Ferroelectricity and other phases in heterostructures of van der Waals coupled 2D crystals of CuInP₂S₆ and MoTe₂

Ferroelectric materials featuring two electrically polarized states can be used to engineer novel material and device properties in the heterostructures. CuInP₂S₆ (CIPS), the only van der Waals transition metal chalcogenide whose ferroelectricity is demonstrated explicitly in the bulk, may be useful for achieving these goals. So far, ferroelectricity in CIPS was found to persist up to room temperature and down to 4 nm in thickness.
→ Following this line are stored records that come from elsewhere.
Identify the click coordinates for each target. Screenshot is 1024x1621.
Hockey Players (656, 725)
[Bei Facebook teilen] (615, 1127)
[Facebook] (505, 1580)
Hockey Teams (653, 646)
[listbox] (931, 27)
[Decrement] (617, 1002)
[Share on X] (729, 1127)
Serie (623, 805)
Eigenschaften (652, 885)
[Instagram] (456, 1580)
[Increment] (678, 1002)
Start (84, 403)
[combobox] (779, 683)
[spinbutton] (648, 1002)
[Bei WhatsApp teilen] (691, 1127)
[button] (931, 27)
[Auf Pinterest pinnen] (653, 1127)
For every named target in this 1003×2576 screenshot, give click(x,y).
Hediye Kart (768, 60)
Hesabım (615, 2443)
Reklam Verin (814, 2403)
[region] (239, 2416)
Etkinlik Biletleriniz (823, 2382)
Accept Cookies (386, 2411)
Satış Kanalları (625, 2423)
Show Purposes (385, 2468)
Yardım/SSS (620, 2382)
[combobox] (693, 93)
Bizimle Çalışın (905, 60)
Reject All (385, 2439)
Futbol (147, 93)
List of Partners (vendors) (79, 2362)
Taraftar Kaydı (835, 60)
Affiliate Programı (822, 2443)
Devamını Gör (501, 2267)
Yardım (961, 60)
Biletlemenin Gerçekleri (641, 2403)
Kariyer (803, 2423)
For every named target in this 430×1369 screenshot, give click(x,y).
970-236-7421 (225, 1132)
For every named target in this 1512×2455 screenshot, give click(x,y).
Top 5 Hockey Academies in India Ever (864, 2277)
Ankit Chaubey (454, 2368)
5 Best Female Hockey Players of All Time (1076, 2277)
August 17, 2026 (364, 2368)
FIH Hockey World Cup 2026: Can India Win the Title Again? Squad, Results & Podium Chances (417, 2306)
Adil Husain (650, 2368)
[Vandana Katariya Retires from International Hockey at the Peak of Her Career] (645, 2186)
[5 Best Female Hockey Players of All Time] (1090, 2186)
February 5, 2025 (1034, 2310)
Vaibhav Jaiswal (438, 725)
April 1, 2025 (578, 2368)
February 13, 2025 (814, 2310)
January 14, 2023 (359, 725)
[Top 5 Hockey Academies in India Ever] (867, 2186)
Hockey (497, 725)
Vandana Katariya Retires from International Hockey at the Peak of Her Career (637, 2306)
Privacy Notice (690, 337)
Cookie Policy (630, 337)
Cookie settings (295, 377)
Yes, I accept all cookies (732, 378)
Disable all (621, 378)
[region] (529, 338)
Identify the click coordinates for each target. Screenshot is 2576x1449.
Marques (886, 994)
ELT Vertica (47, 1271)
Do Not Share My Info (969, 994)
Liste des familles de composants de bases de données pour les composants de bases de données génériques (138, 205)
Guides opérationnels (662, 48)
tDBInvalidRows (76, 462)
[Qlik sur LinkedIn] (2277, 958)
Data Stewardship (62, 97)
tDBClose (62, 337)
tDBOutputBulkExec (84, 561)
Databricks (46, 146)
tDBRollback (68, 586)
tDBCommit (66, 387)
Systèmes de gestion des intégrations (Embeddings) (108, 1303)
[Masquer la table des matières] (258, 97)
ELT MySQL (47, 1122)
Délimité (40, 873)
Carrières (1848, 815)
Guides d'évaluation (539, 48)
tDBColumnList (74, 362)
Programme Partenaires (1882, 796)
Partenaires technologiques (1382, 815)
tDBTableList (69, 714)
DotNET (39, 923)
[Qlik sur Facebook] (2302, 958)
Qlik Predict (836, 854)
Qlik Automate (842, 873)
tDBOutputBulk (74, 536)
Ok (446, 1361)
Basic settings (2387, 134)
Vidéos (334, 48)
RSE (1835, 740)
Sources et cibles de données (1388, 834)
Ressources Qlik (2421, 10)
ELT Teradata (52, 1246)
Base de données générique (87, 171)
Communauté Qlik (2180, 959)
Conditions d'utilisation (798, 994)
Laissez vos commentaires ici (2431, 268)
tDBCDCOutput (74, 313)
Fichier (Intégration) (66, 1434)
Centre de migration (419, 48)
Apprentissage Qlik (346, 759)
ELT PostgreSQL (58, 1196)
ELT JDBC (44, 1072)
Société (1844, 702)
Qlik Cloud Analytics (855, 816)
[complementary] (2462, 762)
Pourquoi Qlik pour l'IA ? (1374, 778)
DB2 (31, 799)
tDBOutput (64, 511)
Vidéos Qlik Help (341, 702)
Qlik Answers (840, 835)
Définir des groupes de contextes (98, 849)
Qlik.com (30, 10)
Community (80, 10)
We have demonstrated previously [1] that atomically thin crystals of CIPS behaves also as a semiconductor featuring a Schottky barrier whose barrier height is controlled not only by the charge transfer between CIPS and the electrode but also the direction of the remnant polarization, yielding a ferroelectric Schottky diode featuring four as opposed to two resistive states. We have extended our work on atomically thin crystals of CIPS to heterostructures of CIPS and MoTe₂, the latter of which is a van der Waals transition metal dichalcogenide featuring two distinct polymorph, the 1T’ and 2H-MoTe₂. While the former was reported to possess both ferroelectricity and superconductivity [2], twisted bilayer 2H-MoTe₂ was found to host the exotic fractional quantum anomalous Hall effect. We will report the progress we made in the material characterization and device preparation and discuss observation in the exploration of the interplay between ferroelectricity and other phases in CIPS/MoTe₂ heterostructures.

[1] Jinyuan Yao et al. Ferroelectric Schottky diodes of CuInP₂S₆ nanosheet. Appl. Phys. Lett. 123, 142903 (2023)

[2] Apoorv Jindal et al. Coupled ferroelectricity and superconductivity in bilayer T_d-MoTe₂. Nature 613, 48–52 (2023).